**REQUIRED ACTION**
Return the line that contains "This screenshot has height=1084, width=892." plus every line after it to the end of the entries below, exactly as given, and stop there.

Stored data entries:
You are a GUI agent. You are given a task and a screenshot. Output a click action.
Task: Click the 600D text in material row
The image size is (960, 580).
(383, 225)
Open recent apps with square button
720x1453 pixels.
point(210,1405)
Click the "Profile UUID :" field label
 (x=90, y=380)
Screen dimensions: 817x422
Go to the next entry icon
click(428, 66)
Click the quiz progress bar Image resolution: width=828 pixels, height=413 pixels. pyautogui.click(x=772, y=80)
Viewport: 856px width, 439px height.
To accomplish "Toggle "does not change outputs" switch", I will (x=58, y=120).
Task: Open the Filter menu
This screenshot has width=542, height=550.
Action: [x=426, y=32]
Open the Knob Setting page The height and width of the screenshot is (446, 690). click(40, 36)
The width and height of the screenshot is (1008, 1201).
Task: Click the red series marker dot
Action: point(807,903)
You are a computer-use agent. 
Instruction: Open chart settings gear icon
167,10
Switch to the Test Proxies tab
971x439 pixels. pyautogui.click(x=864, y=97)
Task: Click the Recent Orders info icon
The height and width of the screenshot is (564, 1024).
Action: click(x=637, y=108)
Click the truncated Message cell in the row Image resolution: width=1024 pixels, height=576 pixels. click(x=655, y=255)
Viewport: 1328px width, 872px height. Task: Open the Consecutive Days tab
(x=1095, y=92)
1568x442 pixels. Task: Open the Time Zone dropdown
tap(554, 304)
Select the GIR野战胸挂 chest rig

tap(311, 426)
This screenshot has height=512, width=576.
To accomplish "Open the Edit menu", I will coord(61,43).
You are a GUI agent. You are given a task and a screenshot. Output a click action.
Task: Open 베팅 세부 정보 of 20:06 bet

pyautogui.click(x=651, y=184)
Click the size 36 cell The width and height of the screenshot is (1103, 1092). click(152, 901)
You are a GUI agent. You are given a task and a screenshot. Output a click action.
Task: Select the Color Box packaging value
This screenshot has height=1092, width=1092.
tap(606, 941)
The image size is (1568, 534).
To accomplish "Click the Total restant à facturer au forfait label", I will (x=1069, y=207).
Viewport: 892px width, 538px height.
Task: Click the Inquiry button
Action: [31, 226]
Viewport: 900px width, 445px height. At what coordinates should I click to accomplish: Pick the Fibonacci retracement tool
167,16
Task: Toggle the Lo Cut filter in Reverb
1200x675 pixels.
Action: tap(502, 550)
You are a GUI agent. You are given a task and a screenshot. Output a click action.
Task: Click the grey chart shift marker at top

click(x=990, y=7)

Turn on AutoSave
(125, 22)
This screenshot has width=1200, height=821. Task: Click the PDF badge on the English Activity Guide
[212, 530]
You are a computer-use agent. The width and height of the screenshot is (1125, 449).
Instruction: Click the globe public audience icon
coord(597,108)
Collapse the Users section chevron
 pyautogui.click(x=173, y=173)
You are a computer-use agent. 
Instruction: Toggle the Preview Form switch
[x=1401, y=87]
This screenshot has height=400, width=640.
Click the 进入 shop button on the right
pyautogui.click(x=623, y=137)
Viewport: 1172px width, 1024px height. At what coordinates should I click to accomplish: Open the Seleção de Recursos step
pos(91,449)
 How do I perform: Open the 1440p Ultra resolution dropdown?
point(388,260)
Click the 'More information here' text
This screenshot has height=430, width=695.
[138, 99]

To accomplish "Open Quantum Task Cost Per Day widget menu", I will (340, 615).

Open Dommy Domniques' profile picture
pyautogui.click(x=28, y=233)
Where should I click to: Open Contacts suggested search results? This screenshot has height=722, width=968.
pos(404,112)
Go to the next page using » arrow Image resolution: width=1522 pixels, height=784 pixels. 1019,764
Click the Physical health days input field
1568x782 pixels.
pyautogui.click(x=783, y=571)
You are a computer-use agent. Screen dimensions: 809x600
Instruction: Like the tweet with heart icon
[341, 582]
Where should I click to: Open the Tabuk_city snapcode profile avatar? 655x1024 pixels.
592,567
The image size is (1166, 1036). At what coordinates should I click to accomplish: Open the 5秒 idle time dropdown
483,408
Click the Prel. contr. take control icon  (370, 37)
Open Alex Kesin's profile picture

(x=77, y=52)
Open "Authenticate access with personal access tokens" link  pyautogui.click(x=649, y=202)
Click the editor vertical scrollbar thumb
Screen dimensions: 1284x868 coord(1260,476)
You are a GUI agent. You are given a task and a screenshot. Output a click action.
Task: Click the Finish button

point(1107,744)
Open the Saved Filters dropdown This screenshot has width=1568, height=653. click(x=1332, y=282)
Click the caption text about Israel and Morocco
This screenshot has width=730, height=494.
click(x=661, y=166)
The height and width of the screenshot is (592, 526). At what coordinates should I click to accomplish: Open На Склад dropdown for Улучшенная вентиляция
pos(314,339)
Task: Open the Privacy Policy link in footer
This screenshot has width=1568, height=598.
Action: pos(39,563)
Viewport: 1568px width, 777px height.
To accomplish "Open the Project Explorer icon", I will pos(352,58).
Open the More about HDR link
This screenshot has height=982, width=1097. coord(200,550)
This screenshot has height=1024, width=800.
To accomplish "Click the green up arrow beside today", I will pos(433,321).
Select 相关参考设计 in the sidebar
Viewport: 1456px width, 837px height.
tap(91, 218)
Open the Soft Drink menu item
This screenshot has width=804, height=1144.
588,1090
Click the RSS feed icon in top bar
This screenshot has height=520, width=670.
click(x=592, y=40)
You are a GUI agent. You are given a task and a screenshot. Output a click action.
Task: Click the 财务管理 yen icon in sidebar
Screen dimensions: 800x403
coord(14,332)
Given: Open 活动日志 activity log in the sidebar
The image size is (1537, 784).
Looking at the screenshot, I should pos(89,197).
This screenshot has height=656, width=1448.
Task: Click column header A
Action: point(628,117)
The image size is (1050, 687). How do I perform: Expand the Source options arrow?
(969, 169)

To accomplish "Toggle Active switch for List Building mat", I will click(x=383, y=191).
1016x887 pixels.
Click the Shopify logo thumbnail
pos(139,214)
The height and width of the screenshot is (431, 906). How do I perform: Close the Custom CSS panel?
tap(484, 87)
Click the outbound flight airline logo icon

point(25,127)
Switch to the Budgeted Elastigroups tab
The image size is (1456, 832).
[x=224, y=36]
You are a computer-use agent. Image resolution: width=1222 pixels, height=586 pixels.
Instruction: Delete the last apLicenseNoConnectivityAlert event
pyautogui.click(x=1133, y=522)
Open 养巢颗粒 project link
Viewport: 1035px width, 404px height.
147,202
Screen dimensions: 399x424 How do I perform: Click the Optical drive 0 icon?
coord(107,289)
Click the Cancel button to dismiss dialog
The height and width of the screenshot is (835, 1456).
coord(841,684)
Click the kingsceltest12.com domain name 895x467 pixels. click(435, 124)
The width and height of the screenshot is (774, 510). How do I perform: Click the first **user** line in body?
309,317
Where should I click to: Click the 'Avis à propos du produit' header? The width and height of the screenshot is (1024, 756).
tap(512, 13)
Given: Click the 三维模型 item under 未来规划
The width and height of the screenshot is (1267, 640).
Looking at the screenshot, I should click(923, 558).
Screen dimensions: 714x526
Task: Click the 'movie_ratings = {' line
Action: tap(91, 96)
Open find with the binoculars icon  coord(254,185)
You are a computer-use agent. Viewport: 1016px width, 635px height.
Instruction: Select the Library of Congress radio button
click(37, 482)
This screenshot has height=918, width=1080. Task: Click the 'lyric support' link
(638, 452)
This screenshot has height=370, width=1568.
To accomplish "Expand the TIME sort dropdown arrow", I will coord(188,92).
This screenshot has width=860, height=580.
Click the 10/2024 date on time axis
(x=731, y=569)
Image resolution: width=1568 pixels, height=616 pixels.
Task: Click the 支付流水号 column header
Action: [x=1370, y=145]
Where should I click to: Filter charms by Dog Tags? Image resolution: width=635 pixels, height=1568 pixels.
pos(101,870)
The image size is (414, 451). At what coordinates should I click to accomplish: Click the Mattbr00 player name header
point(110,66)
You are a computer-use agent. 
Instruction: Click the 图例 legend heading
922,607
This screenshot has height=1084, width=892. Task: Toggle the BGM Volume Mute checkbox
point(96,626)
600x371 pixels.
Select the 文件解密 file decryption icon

**SOLUTION FOR THIS TASK**
This screenshot has height=1084, width=892. Task: Toggle the BGM Volume Mute checkbox
point(96,626)
600x371 pixels.
Select the 文件解密 file decryption icon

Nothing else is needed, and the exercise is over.